Why AI needs a command seat in cyber defence

Cybersecurity teams are facing a relentless asymmetry. Attackers automate, adapt and accelerate — while defenders remain stuck behind dashboards, scripts and manual recovery playbooks. As Artificial Intelligence (AI) becomes the defining element in the battle for cyber resilience, the advantage will go to organisations that empower defence systems to think, act and respond at machine speed.

Commvault’s latest innovation lands directly in that slipstream.

This week, the company unveiled a new conversational AI interface that allows enterprise users to manage cyber resilience the same way they talk to ChatGPT Enterprise or Claude — literally through natural language instructions. Behind the scenes, Commvault’s Model Context Protocol (MCP) server acts as a secure bridge between those GenAI assistants and protected data environments, ensuring every action aligns with enterprise policies, identity controls and encrypted communications.

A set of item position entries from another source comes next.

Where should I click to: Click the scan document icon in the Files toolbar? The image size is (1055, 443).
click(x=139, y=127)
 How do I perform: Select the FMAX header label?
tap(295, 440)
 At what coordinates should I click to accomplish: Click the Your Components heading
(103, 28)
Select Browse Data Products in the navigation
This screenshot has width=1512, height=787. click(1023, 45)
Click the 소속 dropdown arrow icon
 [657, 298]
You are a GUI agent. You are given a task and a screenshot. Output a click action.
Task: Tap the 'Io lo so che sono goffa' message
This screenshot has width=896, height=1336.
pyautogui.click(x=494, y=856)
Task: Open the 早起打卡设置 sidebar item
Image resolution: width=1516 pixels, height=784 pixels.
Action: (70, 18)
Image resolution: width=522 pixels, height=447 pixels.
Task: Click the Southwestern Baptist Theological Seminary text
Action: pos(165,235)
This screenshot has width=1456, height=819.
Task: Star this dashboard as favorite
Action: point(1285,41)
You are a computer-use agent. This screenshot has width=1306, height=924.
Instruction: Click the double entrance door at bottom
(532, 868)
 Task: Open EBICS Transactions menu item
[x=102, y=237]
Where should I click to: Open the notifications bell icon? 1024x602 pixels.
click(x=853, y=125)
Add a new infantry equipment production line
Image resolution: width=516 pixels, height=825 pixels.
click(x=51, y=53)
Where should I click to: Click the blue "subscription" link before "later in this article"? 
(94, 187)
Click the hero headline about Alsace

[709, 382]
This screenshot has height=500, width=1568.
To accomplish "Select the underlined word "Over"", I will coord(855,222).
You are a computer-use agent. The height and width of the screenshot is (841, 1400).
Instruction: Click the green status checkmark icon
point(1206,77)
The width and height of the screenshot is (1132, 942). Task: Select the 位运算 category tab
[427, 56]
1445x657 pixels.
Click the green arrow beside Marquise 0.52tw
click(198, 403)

The premise is simple but strategically profound: instead of operators learning complex tools, the tools learn how to operate for them.

A short exchange — “Is my DocuSign instance backed up?” / “Would you like me to set that up?” — illustrates how quickly AI can reduce operational drag. Backup tasks, recovery checks, risk remediation and protection monitoring can now be initiated conversationally, freeing cyber teams from routine friction and enabling faster, more consistent defence workflows.

Crucially, this is not just chat for the sake of convenience. It is a controlled execution environment: authorised actions, full auditability, role-based access controls and strict data isolation from external models. The AI doesn’t train on enterprise data, and Commvault emphasises alignment with frameworks like NIST to maintain trust, traceability and compliance.

Industry observers agree the shift is more than cosmetic. IDC analyst Johnny Yu notes that visibility and accountability are foundational for the next evolution of AI in cyber — where autonomy becomes not just feasible but expected. Commvault’s strategy points directly toward that destination: “agentic resilience”, where AI acts proactively and pre-emptively on behalf of defenders.

If attackers are deploying automated reconnaissance, AI-generated malware and machine-speed lateral movement, then giving defenders a conversational cockpit for resilience isn’t a mere productivity upgrade — it’s a necessity.

The cybersecurity community has long warned that recovery is just as important as prevention. Now, AI may be the missing link between the two: a resilience layer that is simple to command, yet powerful enough to execute policy-aligned actions instantly across cloud, SaaS and hybrid workloads.

Commvault’s Conversational Resilience enters private early access in November, coinciding with the company’s SHIFT 2025 event. If successful, it may signal a new era — where cyber defence becomes less about clicking through complexity, and more about simply saying what needs to be protected, and letting the AI handle the rest.

Because in a threat landscape driven by automation, conversation may be the ultimate defensive weapon.